Monday, January 20, 2014

Top Ten Reasons: #6

Right now, The Mountains Bow Down is on sale for $2.99, thanks to Amazon.com. The ten-day sale (get it now -- the discount won't last) has prompted my Top Ten reasons for writing this Raleigh Harmon mystery. 

I've already revealed reasons #7, 8, 9 and 10.
                                                                     
                                                                            Today, Reason #6: 
                       
                   The Sheer Challenge

With every book, Raleigh Harmon raises the bar on me. For Mountains, 
she wanted to try solving crimes through geology, even though she's stuck on water.
      
"You're on," I said. 
      
 Not only do normal people not converse with imaginary friends, I also learned that geology positively riddles building products. Gypsum minerals in wallboard. Limestone in tile grout. Marble floors, silica in glass windows, granite countertops---the geology is everywhere.
     
Even on cruise ships.

So throughout The Mountains Bow Down, the redoubtable Raleigh exploits all her knowledge of land and solves several crimes committed entirely on water.


My research benefitted immensely from a wonderful textbook, Forensic Geology. Written by Ray Murray and John C.F. Tedrow, Forensic Geology is the bible of its field. I've been reading it since the Raleigh Harmon series began, and even absconded with Tedrow's last name in The Stones Cry Out, pinning it to a minor character. Which reader can find that character now . . . ?

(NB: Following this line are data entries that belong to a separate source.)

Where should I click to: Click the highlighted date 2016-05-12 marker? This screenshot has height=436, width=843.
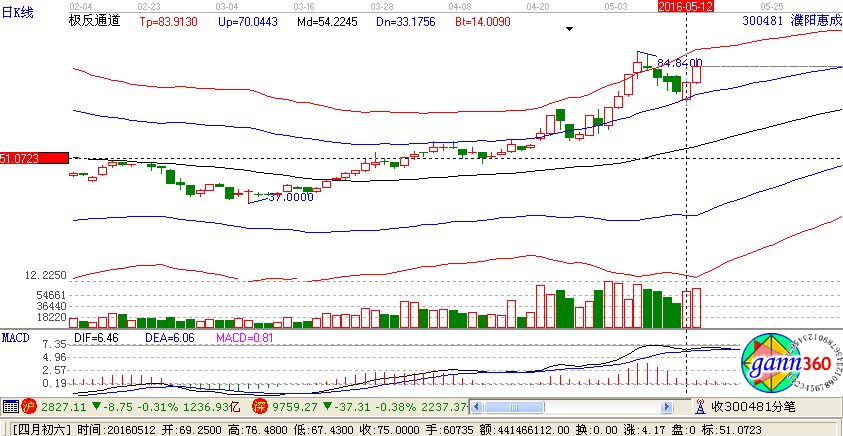(x=686, y=5)
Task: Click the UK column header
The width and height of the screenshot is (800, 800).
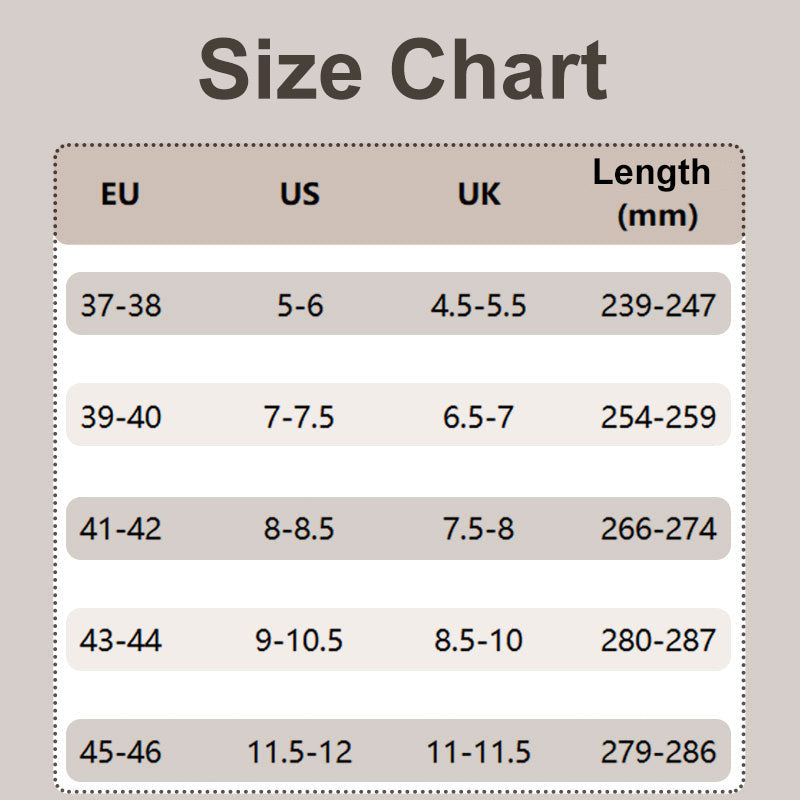Action: point(478,194)
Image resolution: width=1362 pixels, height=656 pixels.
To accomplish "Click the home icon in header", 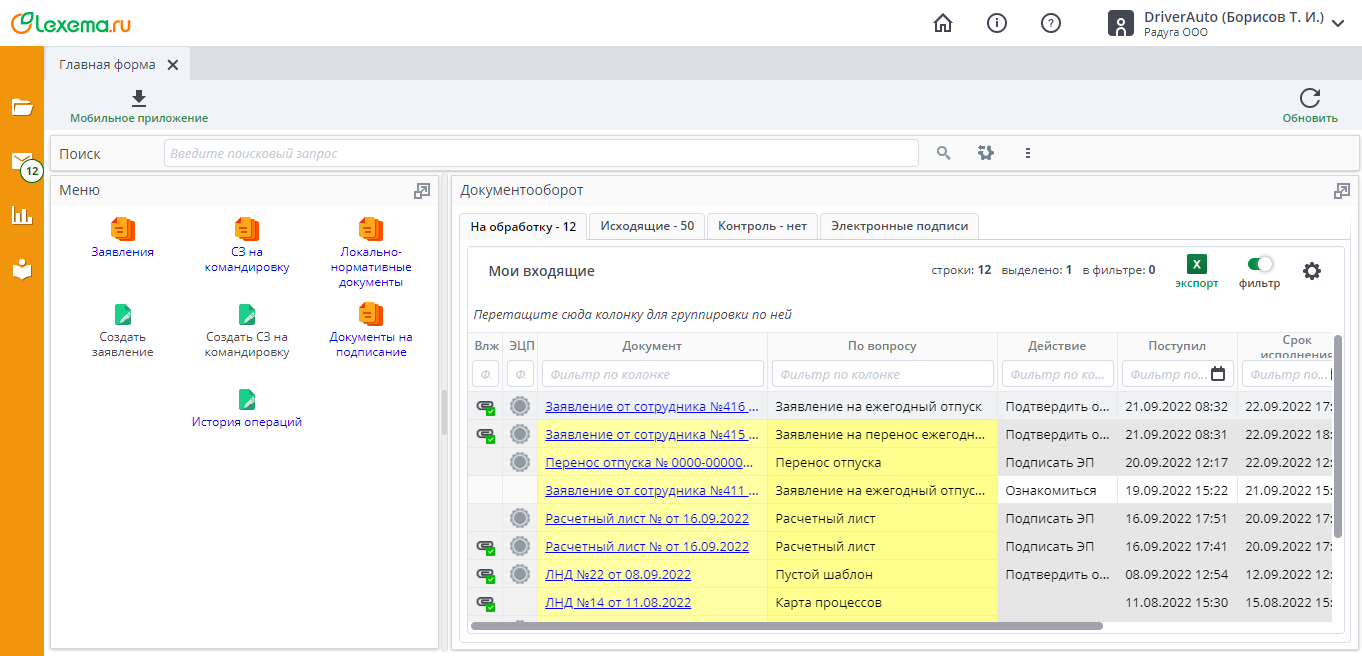I will pos(942,23).
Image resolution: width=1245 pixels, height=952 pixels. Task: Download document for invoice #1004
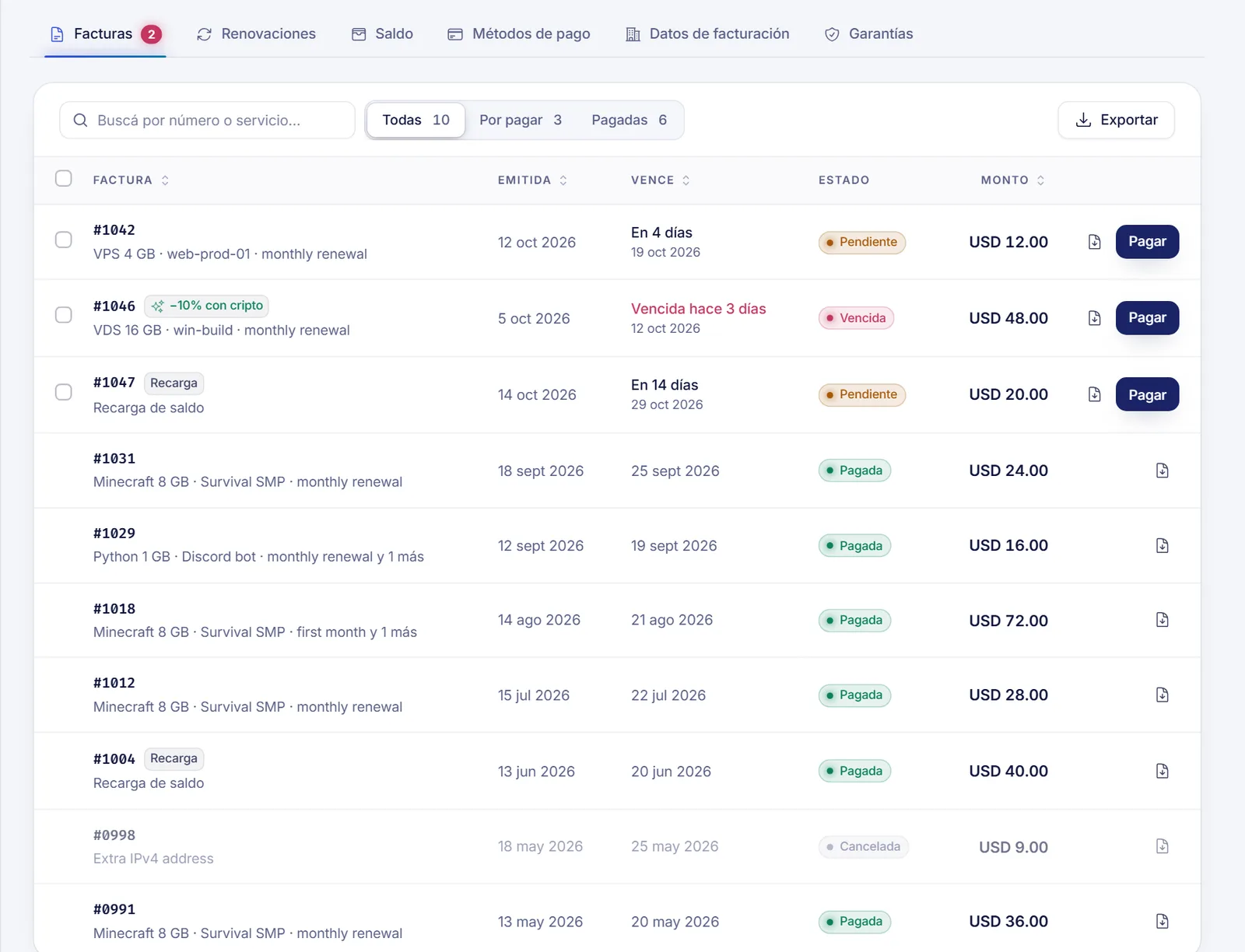tap(1162, 771)

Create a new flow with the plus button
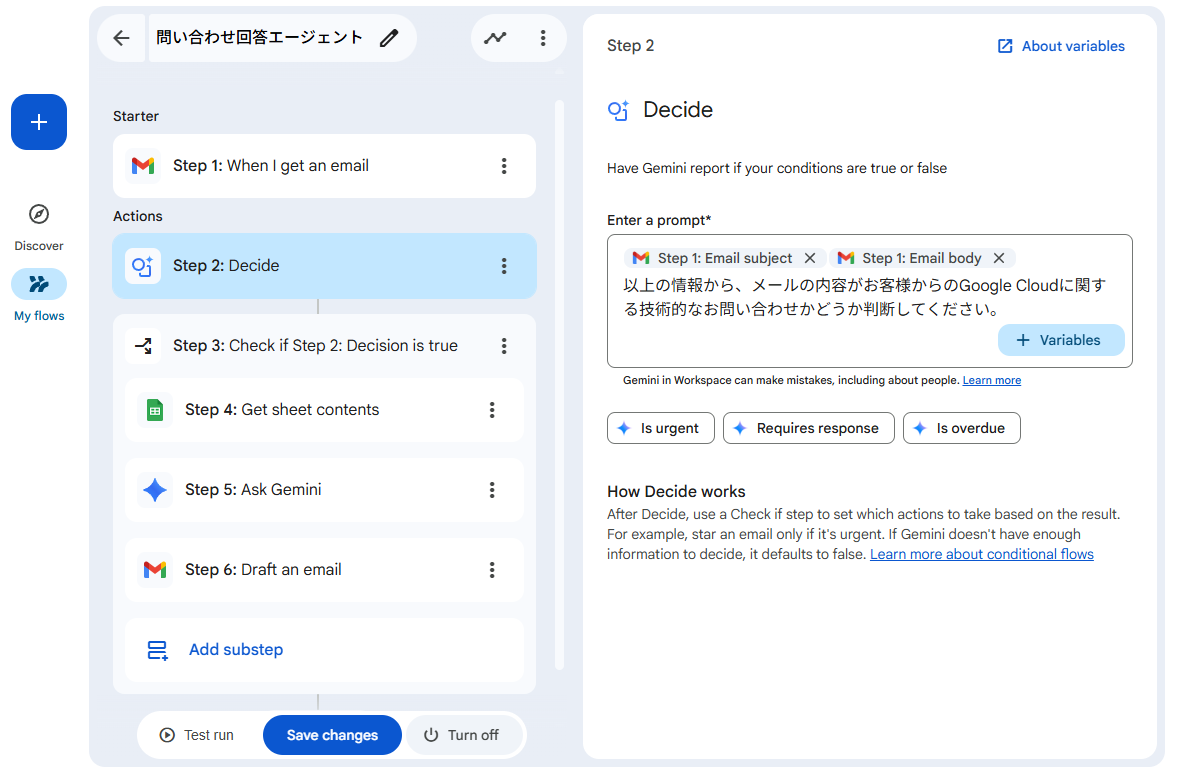[x=38, y=121]
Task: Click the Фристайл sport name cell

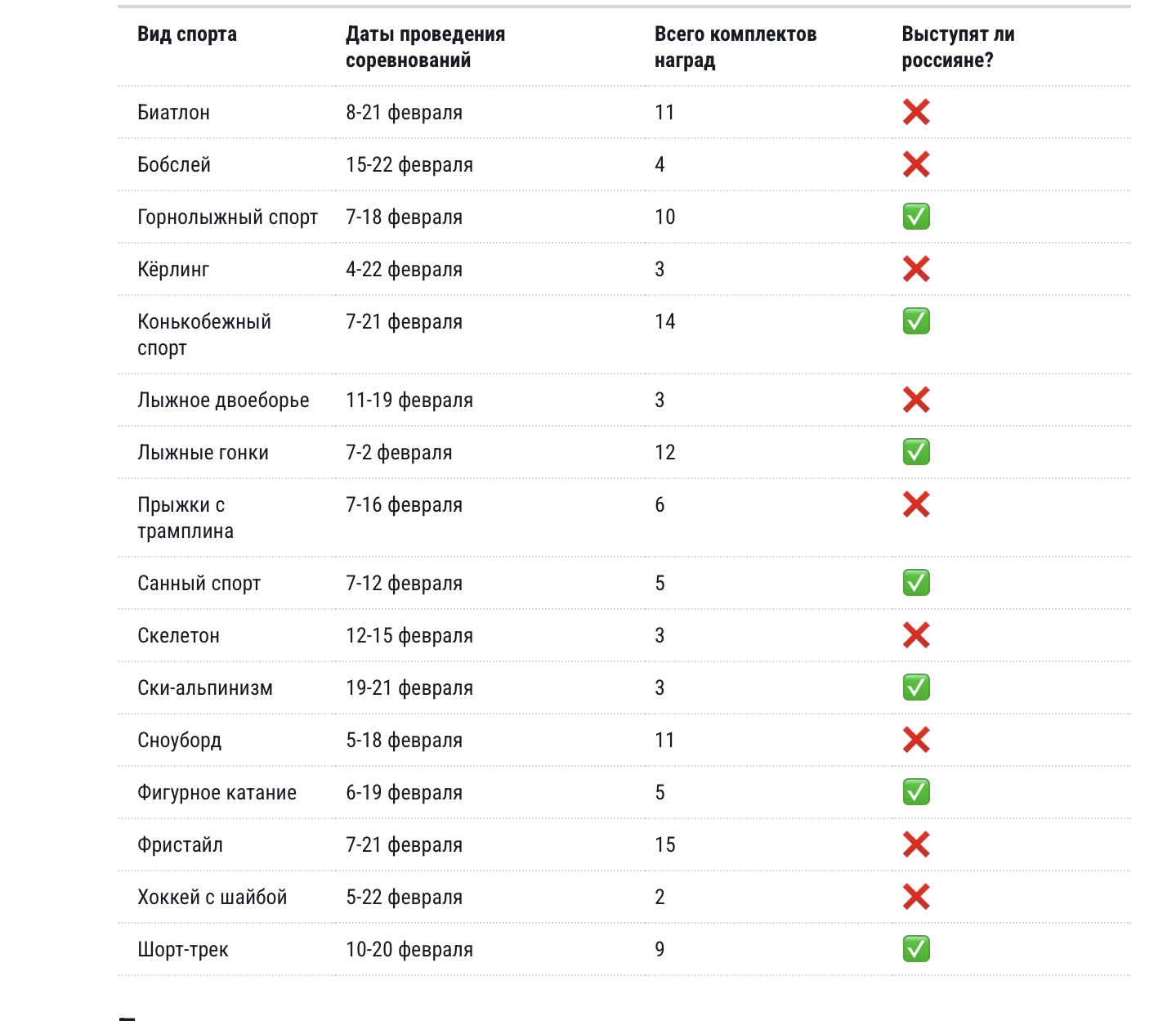Action: pyautogui.click(x=180, y=844)
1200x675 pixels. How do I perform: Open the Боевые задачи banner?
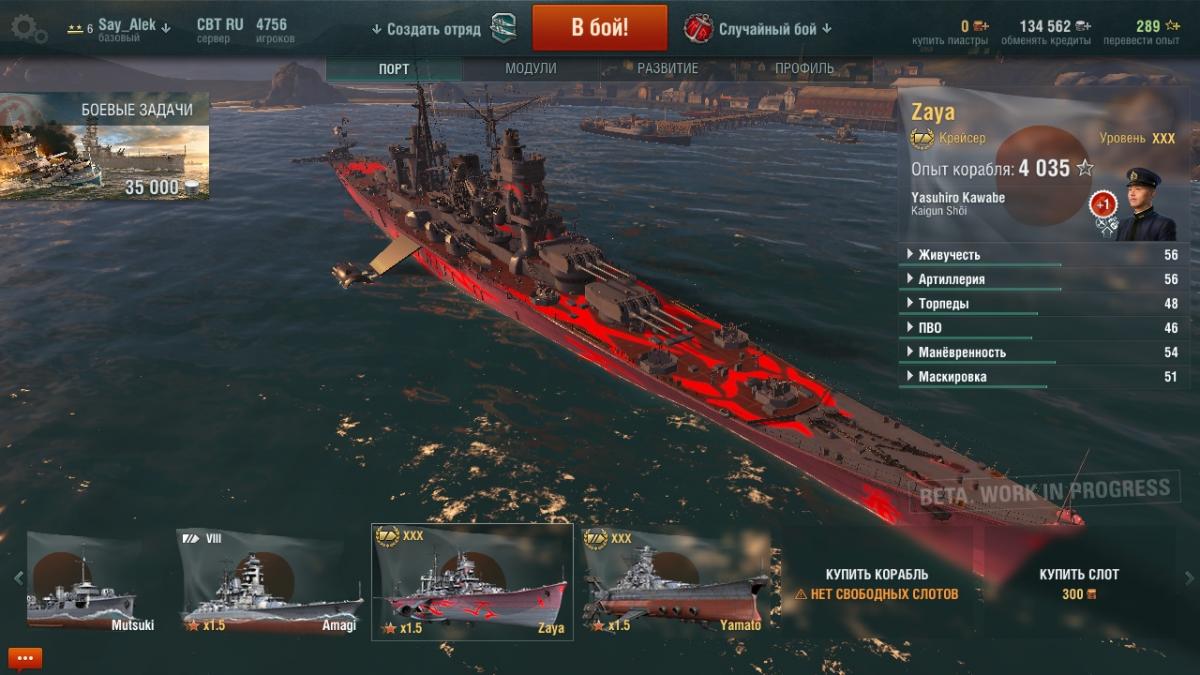(105, 147)
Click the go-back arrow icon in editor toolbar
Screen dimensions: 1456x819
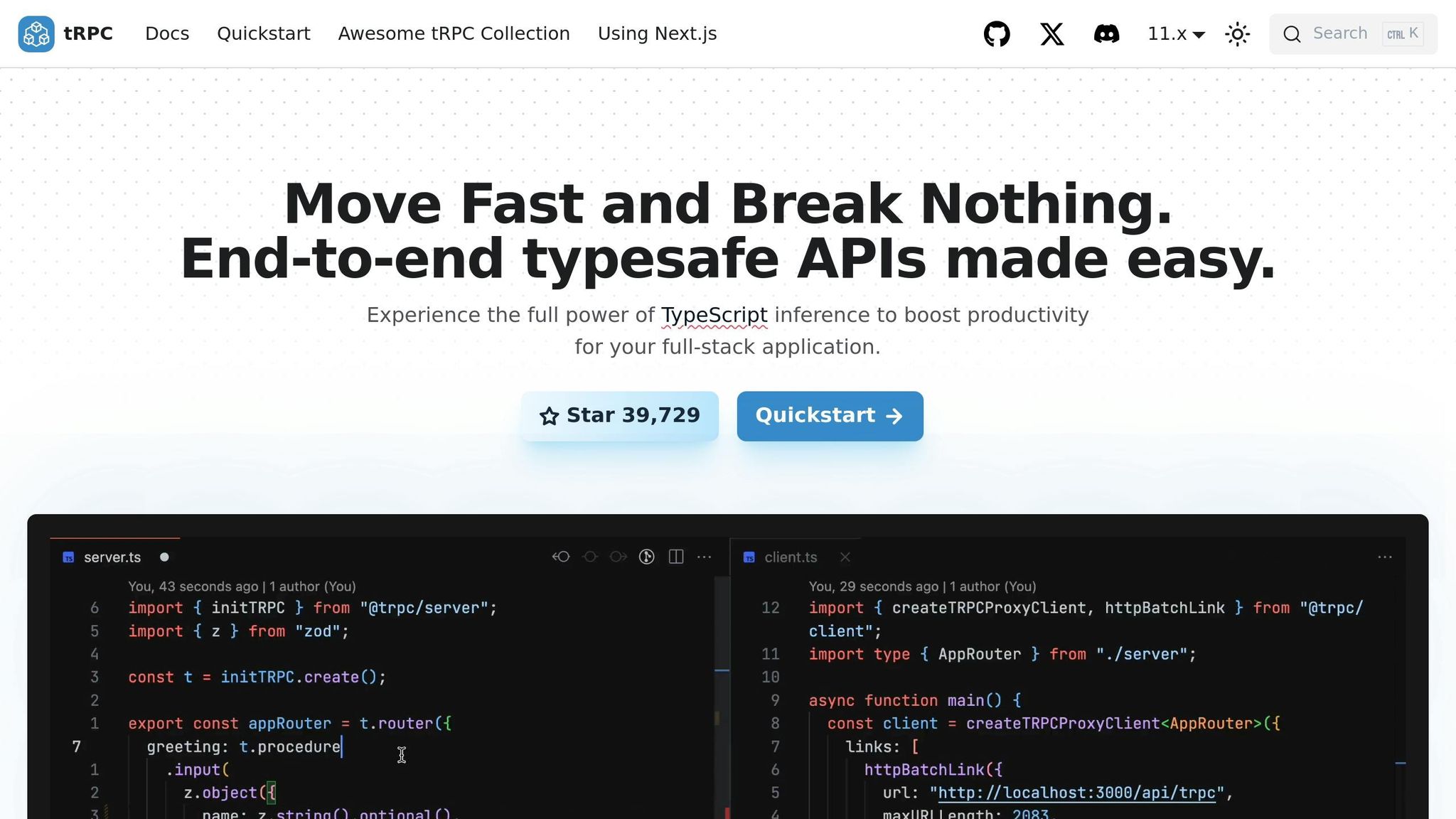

Forensic Geology contains a particularly good section on earth-based products used to insulate safes. No spoilers, but here's an excerpt from The Mountains Bow Down where Raleigh Harmon uses her geology expertise to solve a crime committed on the high seas:

        The powder-coated safe was roughly the size of a microwave. The stainless steel door was secured to a titanium baseplate, and I ran my eyes over the knob, searching for nicks in the striated surface. But there were no obvious signs of forced entry. 
     Bending at the waist, I stared at the baseplate from below. A fine-grained dust stuck to a tiny circle, no more than one-sixteenth of an inch, at the bottom of the baseplate. My fingers twitched, tempted to tap the ashen circle . . . . Whoever cracked the safe had done an excellent job cleaning up. But any high-speed drill spiraling into a safe had to tunnel through fireproof layers, flinging a dust into the air so fine it could remain suspended for hours, even days . . . .

1 comment:

  1. Since no one took up your challenge, I'll do it! I think it's Harrold Teddrow--also called "Teddy," supervisory head of evidence in the Richmond police dept (book: THE STONES CRY OUT). Is that the one? :-)

    Another gorgeous photo of the Alaskan waters. So lovely!